Bad Animal documents band's changes on Growing Pains, with help from producer Colin Stewart

    1 of 1 2 of 1

      Growing Pains seems an odd title for the second full-length from Calgary-based Bad Animal—that having everything to do with the group making a successful and seamless attempt to move forward from its beginnings as a loud and revved-up rawk unit.

      Reached at home in Cowtown, singer Ben Painter suggests the band didn’t transition to where it is today without a few challenges. Original members left after the release of a 2016 debut album titled Tonight, with whatever friction having something to do with what’s commonly known as artistic differences. Painter and guitarist Trevor Stoddart were determined to soldier on.

      “The album is called Growing Pains because we’d had changes within the group,” Painter says. “It was a mutual agreement because things were just not working. They wanted to keep going the harder, faster rock kind of direction. Me and Trevor wanted to expand our sound, branch out, and do something different. We wanted to make songs that you can’t really compare to other songs or a sound.”

      That goal was successfully executed with help from Vancouver Island producer Colin Stewart, noted for his work with such acts as Dan Mangan, Yukon Blonde, and the New Pornographers. Bad Animal still knows how to come out swinging, with “Blackout” showcasing blazing postpunk guitars and “Oh No” going all-in with gang-chant vocals and rumbletone bass. At the same time, the band is anything but a one-trick pony. “Boombox” does postdisco with a panache that would impress the early Killers, while “Abigale” starts with space-transmission six-string atmospherics and then roars across the finish line like a full-blown sonic exorcism.

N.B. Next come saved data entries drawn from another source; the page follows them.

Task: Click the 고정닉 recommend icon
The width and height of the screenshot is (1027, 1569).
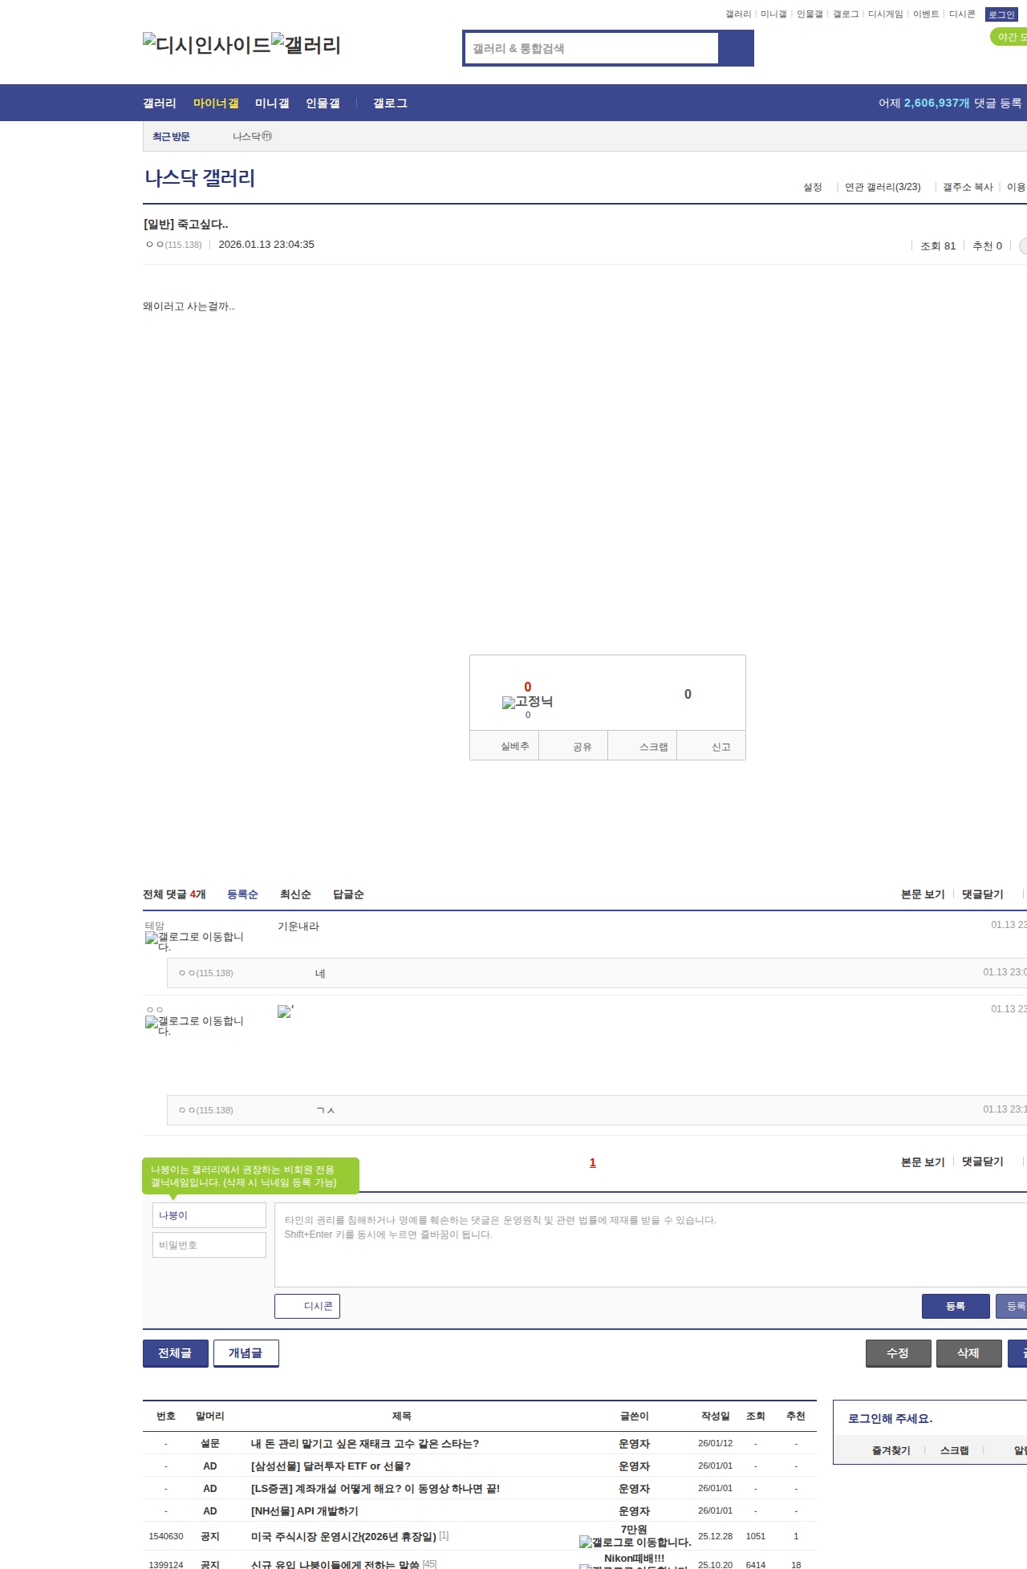Action: (526, 702)
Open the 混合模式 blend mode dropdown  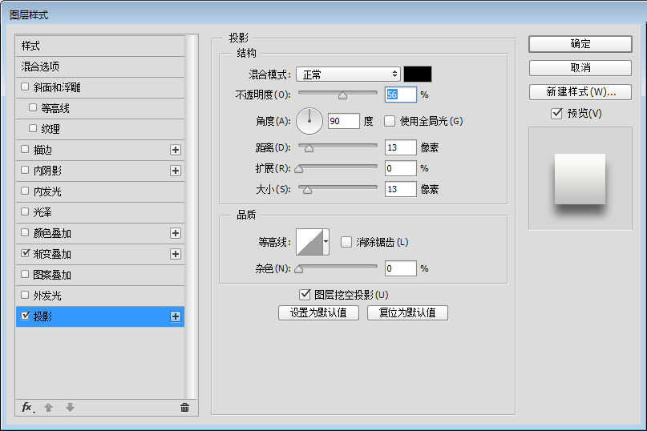[348, 75]
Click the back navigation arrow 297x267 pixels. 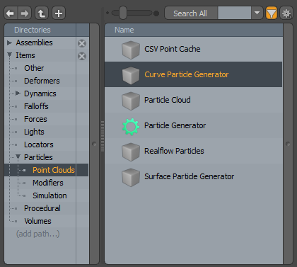[11, 13]
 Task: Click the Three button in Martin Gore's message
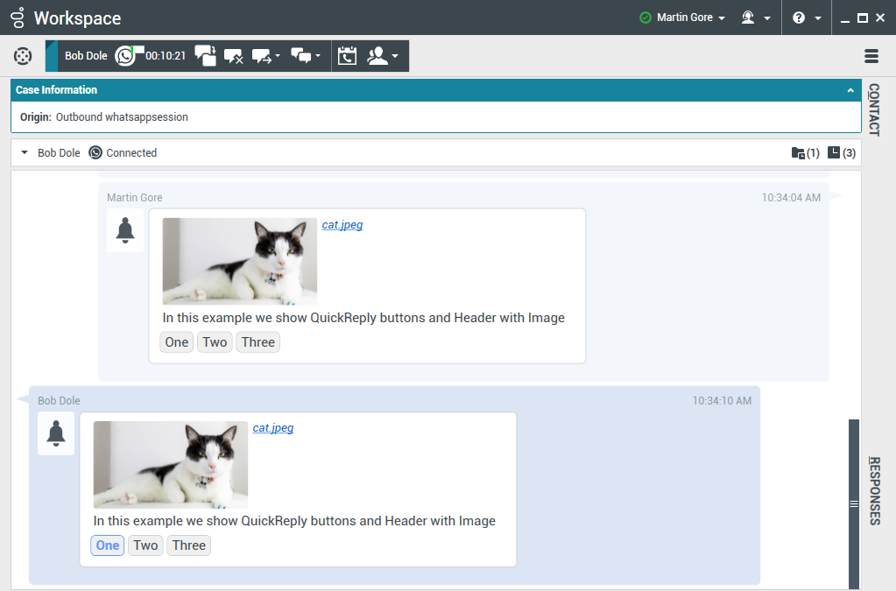(x=258, y=342)
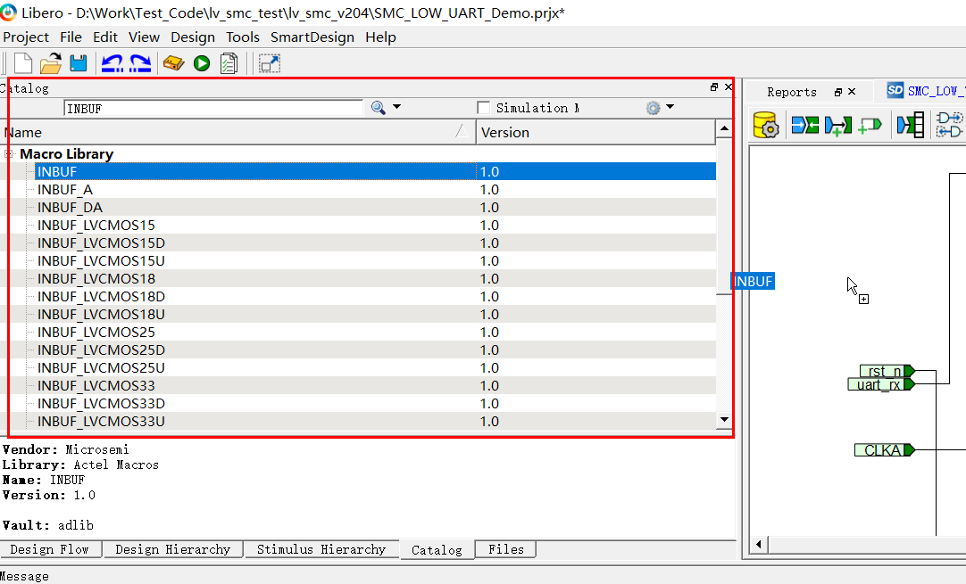Click the Save icon in the toolbar
Viewport: 966px width, 584px height.
pos(79,63)
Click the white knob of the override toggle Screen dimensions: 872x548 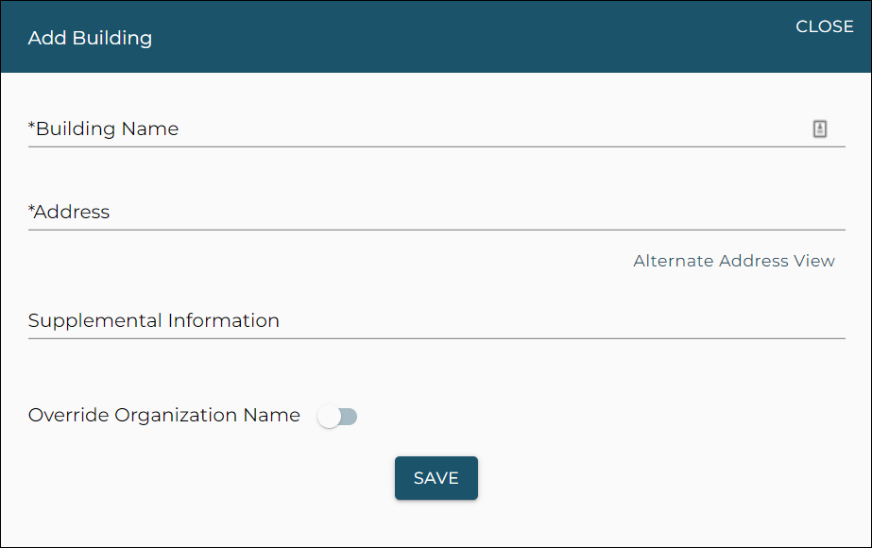point(328,417)
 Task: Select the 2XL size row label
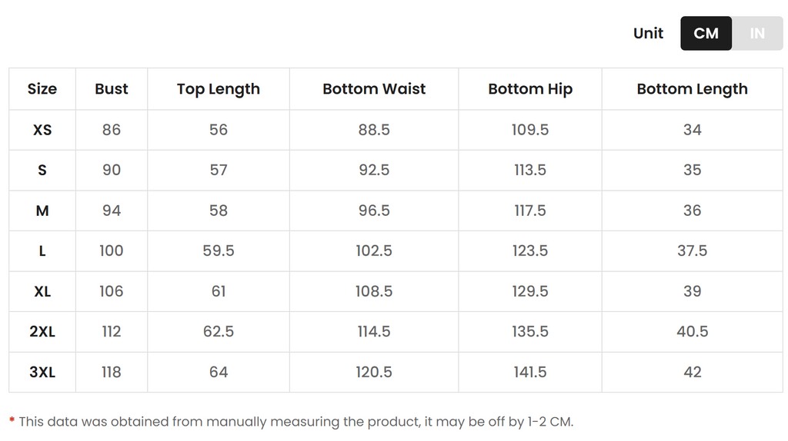tap(42, 332)
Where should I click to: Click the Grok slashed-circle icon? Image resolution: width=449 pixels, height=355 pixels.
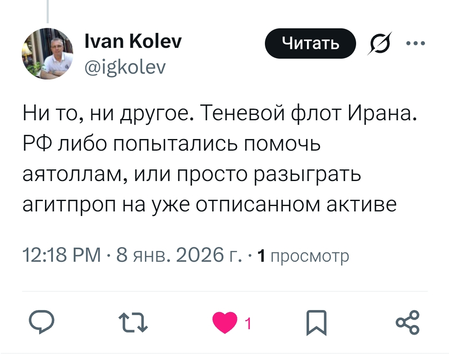(379, 43)
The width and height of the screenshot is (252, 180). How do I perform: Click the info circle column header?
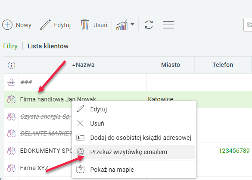click(x=11, y=65)
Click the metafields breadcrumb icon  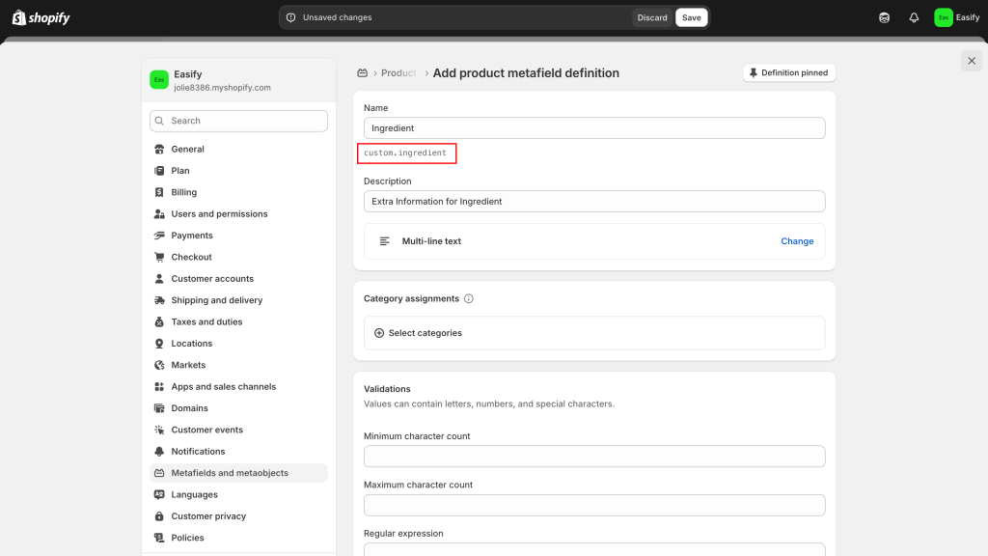[363, 73]
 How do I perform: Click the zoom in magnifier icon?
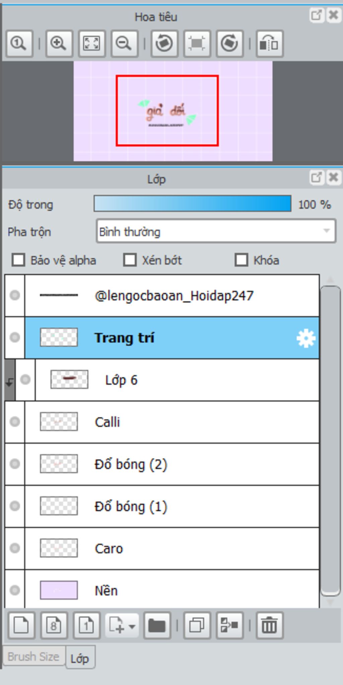[x=59, y=44]
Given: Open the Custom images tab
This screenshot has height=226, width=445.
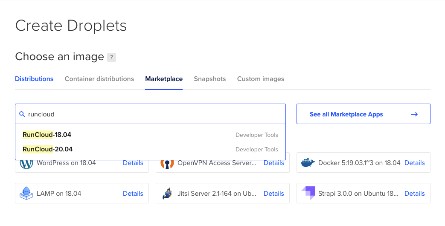Looking at the screenshot, I should (x=261, y=79).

      Finding his footing as an artist has been doubly gratifying for Painter. A few years back he was diagnosed with cancer while fronting an early incarnation of the band that evolved into Bad Animal. During the treatment and recovery process the singer lost almost all interest in the idea of making music.

      “I got sick for a long time, and that kind of put everything on hold,” he says. “You’d think that would make you want to create, but it made me not want to do music for a long time. I felt like I couldn’t create anything. I had so many other things on my mind that writing a song was the last thing that I could think about.”

      When he was ready to return to action, however, Painter—urged on by family and coworkers—was a man on a mission. Early shows painted Bad Animal as an act best filed under “unrelenting”. And, ironically, one of the major failings of the group in the months and years that followed was capturing that energy again.

      “Our live show was cool, but all of our recordings didn’t translate that because we had no idea what we were doing,” Painter says. “We were trying to do it ourselves every time, and it sounded like shit. We were doing everything at home, and when I look back to what we were doing and compare it to what we’re doing now, those recordings really sucked.”

      In case it’s not clear, that’s a tipoff that Bad Animal is justifiably more than a little proud of Growing Pains, to the point where Painter and his bandmates have decided they might have the stuff to make it in Vancouver, where they are about to relocate the band from Calgary.

      “I just want to save up some money, with the ultimate goal of working on this band,” the singer says. “That’s the dream. Right now it’s all about trying to do more. We just want to elevate things and keep moving.”

      Bad Animal plays Fortune Sound Club on Wednesday (April 24).